### Document text
· · · · ·
The film opens in 1923 with the boys playing
in a broken-down biplane on Rafe’s family
farm. Danny comes from a less-than-loving
home. And Rafe takes on the role of protective
big brother. Flash forward to 1941. The two
are now P-40 pilots in the U.S. Army Air Corps,
and Europe is already at war.
But love is in the air too. Rafe meets the
smart and beautiful Evelyn, a Navy nurse,
when he and Danny take a physical exam in
order to be granted flight status. Afraid he'll fail
the vision test, Rafe hides a cheat-sheet that
lists all the letters in the bottom row of the eye
chart. Nurse Evelyn catches him, but gives
him a passing grade anyway. Romance
quickly blooms.
Rafe is eager to fight, and because the
United States is not yet at war, he volunteers
for the Eagle Squadron, a group of Americans
who are set to help the British Royal Air Force
fight the Nazi blitz. When Evelyn asks him why
he’s risking his life, Rafe says, "I’m not
anxious to die. I’m anxious to matter."
All too soon, Rafe is shot down over the
English Channel and presumed dead. But
when Danny’s consoling of Evelyn turns into
attraction, audiences wonder if Rafe will make
a comeback.
So what does all this have to do with Pearl
Harbor? Nothing except to set the stage for
two more hours of cinematic fireworks. Forrest
Gump-like, Rafe, Danny and Evelyn manage
to be participants in a bevy of major historical
events as Pearl Harbor’s soap opera
plot is overlaid on the story of the impending
Japanese attack.
· · · · ·
### Given data
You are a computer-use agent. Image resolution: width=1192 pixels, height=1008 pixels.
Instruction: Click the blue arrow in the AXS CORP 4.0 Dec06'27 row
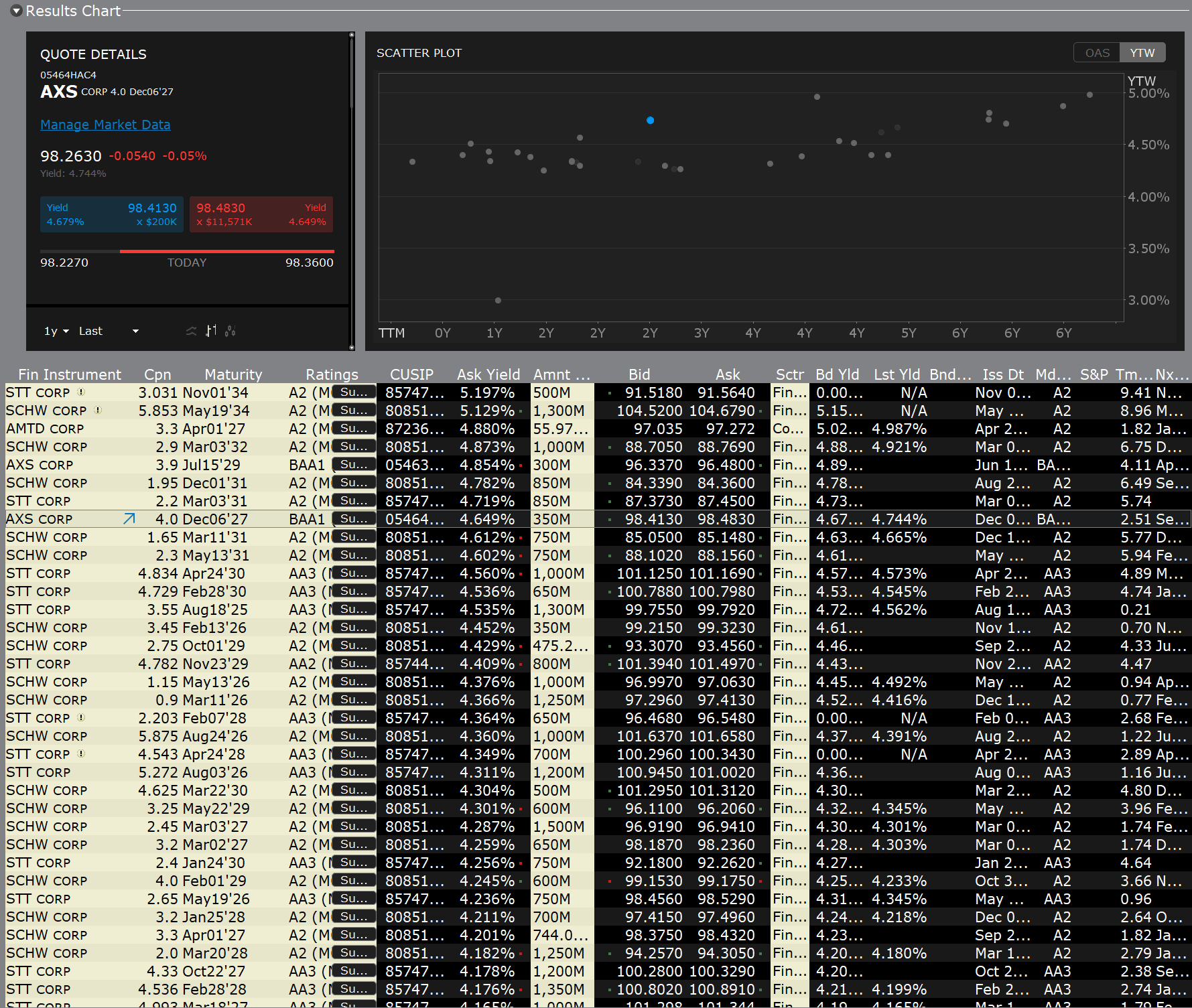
· · · · ·
### What you will do
a) Using the Pearl Harbor review, mark each statement yes or no, and back each answer with the exact deciding words from the review. (i) Evelyn is a Navy nurse. (ii) Rafe gets through the vision test without being caught. (iii) The film opens in 1941.
b) Sum up the Pearl Harbor review in two sentences.
The material plays no part here.

### Responses
a)
(i) Yes: "Evelyn, a Navy nurse"
(ii) No: "Nurse Evelyn catches him, but gives him a passing grade anyway."
(iii) No: "The film opens in 1923"

b) The Pearl Harbor review describes a film that follows Rafe and Danny from 1923, when they play on Rafe's family farm, to 1941, when they are Army Air Corps pilots and Rafe falls for Evelyn, a Navy nurse. After Rafe joins the Eagle Squadron and is presumed dead when he is shot down over the English Channel, Danny grows attracted to Evelyn, and the review says this story has nothing to do with Pearl Harbor except to set the stage for two more hours of cinematic fireworks.